EXTRACTED ENTRIES ->
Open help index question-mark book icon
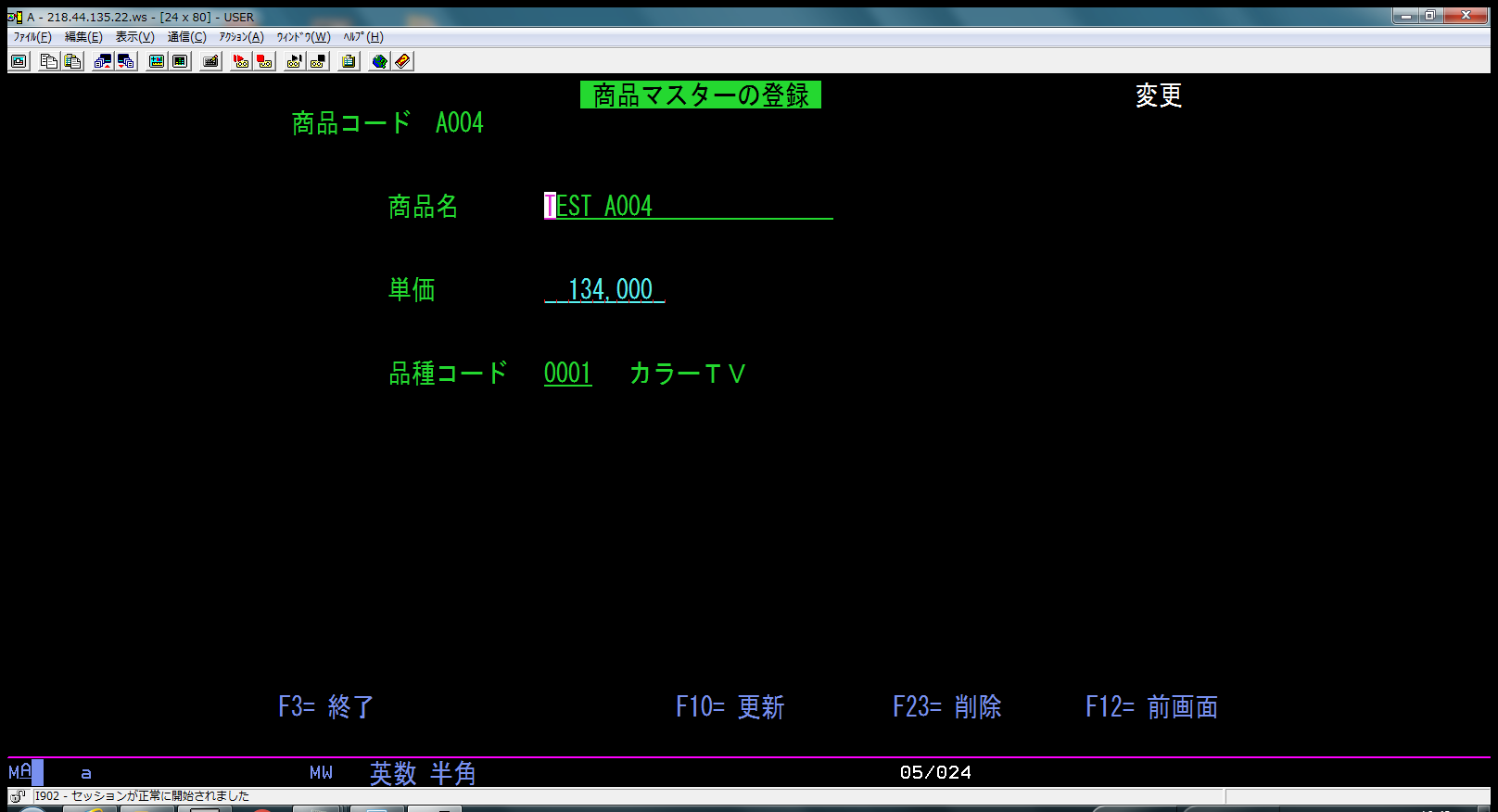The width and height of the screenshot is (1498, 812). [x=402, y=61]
---
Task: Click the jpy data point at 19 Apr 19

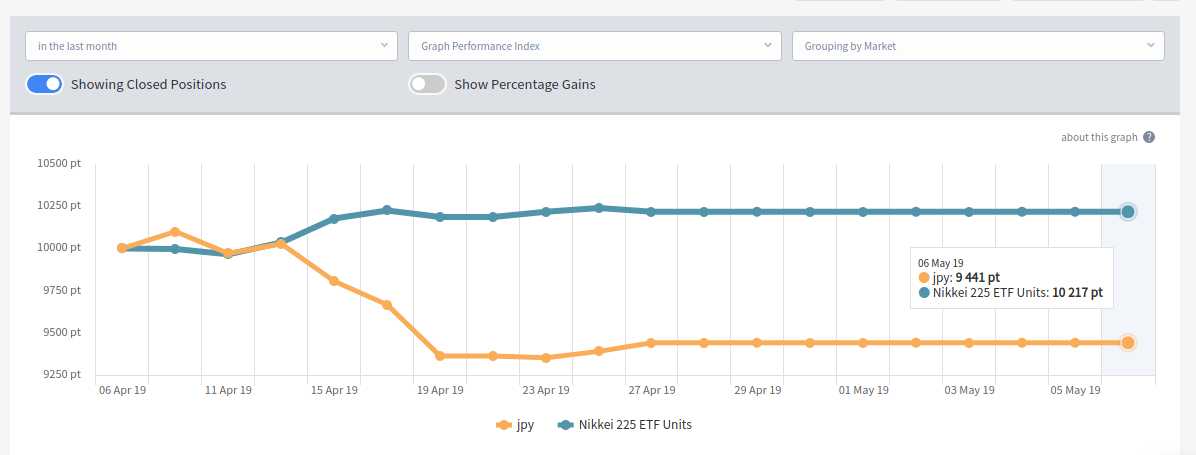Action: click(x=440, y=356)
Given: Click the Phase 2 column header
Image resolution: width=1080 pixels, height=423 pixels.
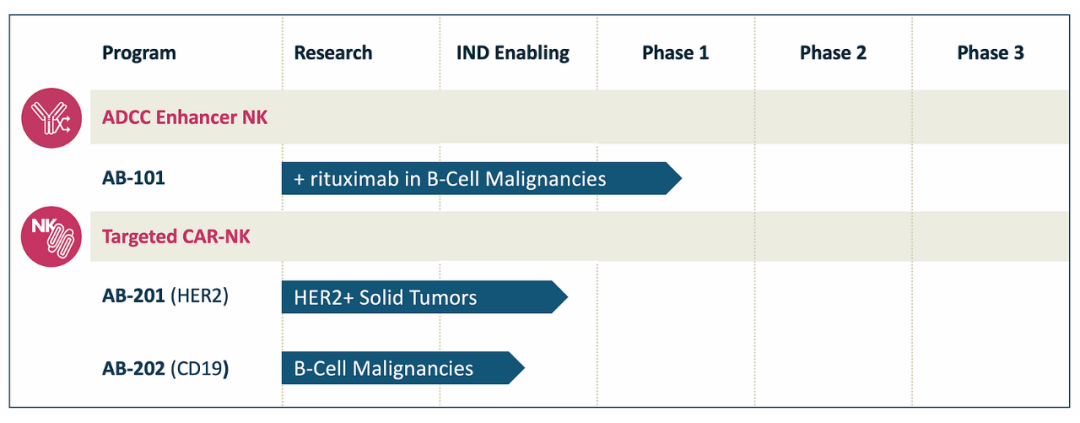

EXERCISE GOAL -> Write out the lines running from the one containing "Task: Click the jpy data point at 19 Apr 19" through the one containing "Image resolution: width=1080", both ends included, reproducing them precisely as they appear and leaving the pictures out of your answer.

EXPECTED ANSWER ->
Task: Click the jpy data point at 19 Apr 19

Action: click(x=440, y=356)
Given: Click the Phase 2 column header
Image resolution: width=1080 pixels, height=423 pixels.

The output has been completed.